En 1961 el doctor ruso judío, huido de las persecuciones antisemitas y residente en Estados Unidos, donde adquirió la nacionalidad, Albert Saperstein, luego Albert Bruce Sabin, puso en el mercado otro método de vacunación, en este caso por vía oral. La vacuna también recibió la denominación de su precursor, de ahí el nombre de Sabin. Este doctor, a su vez, de forma altruista, renunció a los beneficios económicos de su descubrimiento, facilitó la administración de la vacuna (oral y no inyectable), lo que favoreció la expansión de las campañas de vacunación para los niños, ya que se les daba junto a un terrón de azúcar.

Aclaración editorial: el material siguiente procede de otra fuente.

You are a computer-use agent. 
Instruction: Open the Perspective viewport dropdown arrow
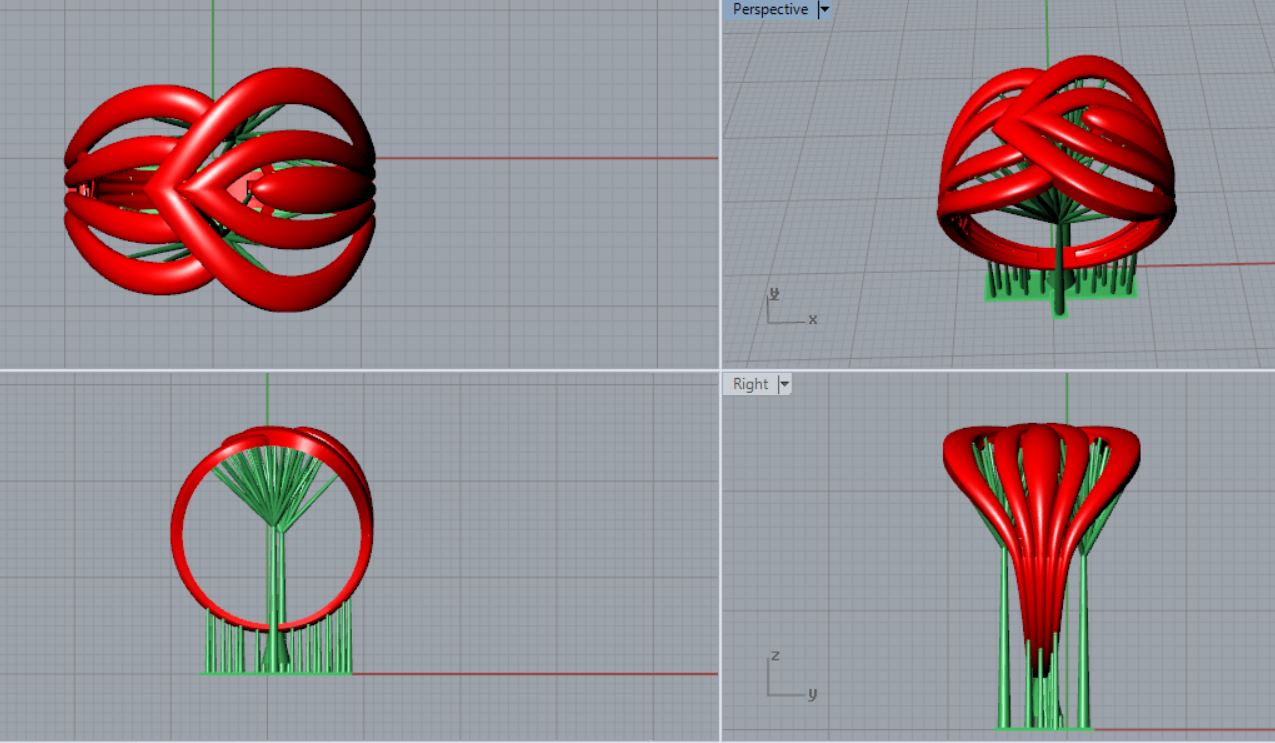point(825,10)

Un eminente estudioso actual de la problemática de la polio y postpolio en España, que es el doctor de historia de la ciencia y médico de la Universidad de Salamanca, Juan Antonio Rodríguez, revela en una publicación que detrás de la mala praxis del gobierno de la dictadura franquista hubo luchas entre las denominadas “familias políticas del régimen”. La Falange, que gestionaba el “seguro obligatorio de los trabajadores” frente a los militares católicos próximos al Opus Dei, que ocupaban la Dirección General de Sanidad. Los dos colectivos llevaron sus pugnas internas hasta el límite de convertir la vacuna también en un argumento de conflicto y así defender, la vacuna inyectable por los falangistas en contra de la vacuna oral defendida por los militares ultracatólicos. Ambos buscaban excusas y en realidad deseaban el control de la Sanidad, sus recursos y el poder político que generaba.

En España no se inicia la llamada “primera campaña nacional de vacunación”, dentro de un programa de salud pública contra la polio hasta noviembre de 1963.

¿Quién debería asumir la responsabilidad por los innumerables casos ocurridos desde 1955 hasta prácticamente 1964, cuando, habiendo vacuna se decidió no aplicar?

Además, desde 1963, nunca existió una continuidad en las campañas de vacunación; se siguieron ocultando los sucesos epidemiológicos. A todo ello hay que añadir que tampoco existió una información clara y exhaustiva sobre el tema.

Las víctimas de la polio, hoy afortunadamente erradicada en España, son “los últimos de Filipinas” para evidenciar y reclamar lo que fue un errónea gestión pública de una acción sanitaria que dejó víctimas por el camino con las que hay una deuda moral y algo más:

– Antes de 1955. Enfermos por los diversos ataques del virus.

-1955 a 1963 situación más grave, existiendo ya vacunas, no se hizo un programa de vacunación pública. Sólo se benefició a las clases pudientes del régimen

-Finales 1964 a 1976, la vacunación se administró según los intereses económicos del momento y por tanto, de forma irregular y poco transparente. Sin considerar la situación como una necesidad de salud pública ni la vacunación como una obligación de los responsables de la política sanitaria del momento.

A las víctimas de esta negligencia, tras manifestar los daños de la polio, se les sometió, en muchos casos, a ingentes cirugías reparadoras con el fin de “enderezar” los músculos afectados por la parálisis. Solución traumática que no sólo conllevaba el dolor de las múltiples operaciones, sino los largos internamientos en centros del régimen, donde además de la curación física se sometía a los pacientes al adoctrinamiento psíquico.

¿Quién responde hoy de las deudas con las víctimas?